» Objective
Identify every line in the entries below that contains the string "Powdered", and copy each of those lines. Matching is case-sensitive.

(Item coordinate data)
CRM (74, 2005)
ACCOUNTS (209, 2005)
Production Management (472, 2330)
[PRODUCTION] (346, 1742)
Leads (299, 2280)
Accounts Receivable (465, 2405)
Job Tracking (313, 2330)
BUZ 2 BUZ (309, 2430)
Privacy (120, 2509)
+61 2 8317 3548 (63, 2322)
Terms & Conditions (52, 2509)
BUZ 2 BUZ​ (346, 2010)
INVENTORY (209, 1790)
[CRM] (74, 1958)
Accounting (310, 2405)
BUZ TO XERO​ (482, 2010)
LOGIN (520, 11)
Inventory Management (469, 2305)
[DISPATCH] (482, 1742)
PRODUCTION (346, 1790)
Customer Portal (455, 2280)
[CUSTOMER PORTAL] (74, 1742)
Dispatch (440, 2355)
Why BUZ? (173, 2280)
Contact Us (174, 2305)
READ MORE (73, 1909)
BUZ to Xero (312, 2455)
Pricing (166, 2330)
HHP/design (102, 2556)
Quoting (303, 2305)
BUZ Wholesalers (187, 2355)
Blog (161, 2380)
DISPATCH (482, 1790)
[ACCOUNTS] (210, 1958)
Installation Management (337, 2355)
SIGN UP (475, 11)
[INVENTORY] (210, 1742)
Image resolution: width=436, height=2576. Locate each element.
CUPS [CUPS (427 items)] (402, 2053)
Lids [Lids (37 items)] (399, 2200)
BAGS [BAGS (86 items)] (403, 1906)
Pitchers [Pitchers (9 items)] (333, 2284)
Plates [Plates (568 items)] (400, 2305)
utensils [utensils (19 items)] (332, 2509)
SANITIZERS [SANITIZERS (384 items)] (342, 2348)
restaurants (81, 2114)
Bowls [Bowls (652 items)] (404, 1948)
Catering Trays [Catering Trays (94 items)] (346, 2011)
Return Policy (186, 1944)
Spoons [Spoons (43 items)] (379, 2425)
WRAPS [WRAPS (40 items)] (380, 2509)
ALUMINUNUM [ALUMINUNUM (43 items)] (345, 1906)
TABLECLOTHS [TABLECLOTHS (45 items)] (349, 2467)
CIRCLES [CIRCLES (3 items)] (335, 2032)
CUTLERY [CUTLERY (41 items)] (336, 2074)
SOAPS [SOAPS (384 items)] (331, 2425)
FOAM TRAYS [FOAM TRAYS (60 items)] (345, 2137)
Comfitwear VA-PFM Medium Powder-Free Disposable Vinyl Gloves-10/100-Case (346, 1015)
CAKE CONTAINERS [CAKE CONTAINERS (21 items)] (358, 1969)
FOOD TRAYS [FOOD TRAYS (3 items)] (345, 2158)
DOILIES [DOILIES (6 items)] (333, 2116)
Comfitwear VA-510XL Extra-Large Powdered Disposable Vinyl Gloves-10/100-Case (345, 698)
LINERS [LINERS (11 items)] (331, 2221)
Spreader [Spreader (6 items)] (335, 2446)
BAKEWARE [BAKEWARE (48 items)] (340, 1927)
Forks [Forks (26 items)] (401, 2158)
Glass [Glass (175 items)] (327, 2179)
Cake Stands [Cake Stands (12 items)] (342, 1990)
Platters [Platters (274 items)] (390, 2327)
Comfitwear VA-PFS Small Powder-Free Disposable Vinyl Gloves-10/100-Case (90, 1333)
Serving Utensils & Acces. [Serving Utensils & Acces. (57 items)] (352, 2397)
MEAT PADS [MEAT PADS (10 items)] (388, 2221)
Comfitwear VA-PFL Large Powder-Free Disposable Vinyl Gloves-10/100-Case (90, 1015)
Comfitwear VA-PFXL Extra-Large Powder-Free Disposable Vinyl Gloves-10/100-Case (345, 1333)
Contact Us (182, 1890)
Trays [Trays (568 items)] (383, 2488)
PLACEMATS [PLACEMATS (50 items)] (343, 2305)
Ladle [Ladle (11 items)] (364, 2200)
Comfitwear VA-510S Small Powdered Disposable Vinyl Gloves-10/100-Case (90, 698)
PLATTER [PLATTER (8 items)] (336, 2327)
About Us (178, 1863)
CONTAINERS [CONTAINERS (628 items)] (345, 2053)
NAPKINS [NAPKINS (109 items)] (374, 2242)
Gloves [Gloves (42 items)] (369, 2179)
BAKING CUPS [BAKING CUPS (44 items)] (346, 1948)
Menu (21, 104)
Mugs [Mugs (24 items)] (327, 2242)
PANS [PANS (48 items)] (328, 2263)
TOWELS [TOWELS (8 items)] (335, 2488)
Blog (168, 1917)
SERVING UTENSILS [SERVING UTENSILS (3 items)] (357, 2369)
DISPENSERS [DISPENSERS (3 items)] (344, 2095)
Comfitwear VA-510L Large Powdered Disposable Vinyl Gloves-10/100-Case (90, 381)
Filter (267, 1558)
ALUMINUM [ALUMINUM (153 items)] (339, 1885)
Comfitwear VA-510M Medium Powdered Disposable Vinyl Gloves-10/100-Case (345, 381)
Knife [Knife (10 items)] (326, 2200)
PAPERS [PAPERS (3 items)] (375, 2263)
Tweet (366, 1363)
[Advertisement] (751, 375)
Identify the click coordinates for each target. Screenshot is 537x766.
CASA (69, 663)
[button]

» Expected answer
Comfitwear VA-510XL Extra-Large Powdered Disposable Vinyl Gloves-10/100-Case (345, 698)
Comfitwear VA-510S Small Powdered Disposable Vinyl Gloves-10/100-Case (90, 698)
Comfitwear VA-510L Large Powdered Disposable Vinyl Gloves-10/100-Case (90, 381)
Comfitwear VA-510M Medium Powdered Disposable Vinyl Gloves-10/100-Case (345, 381)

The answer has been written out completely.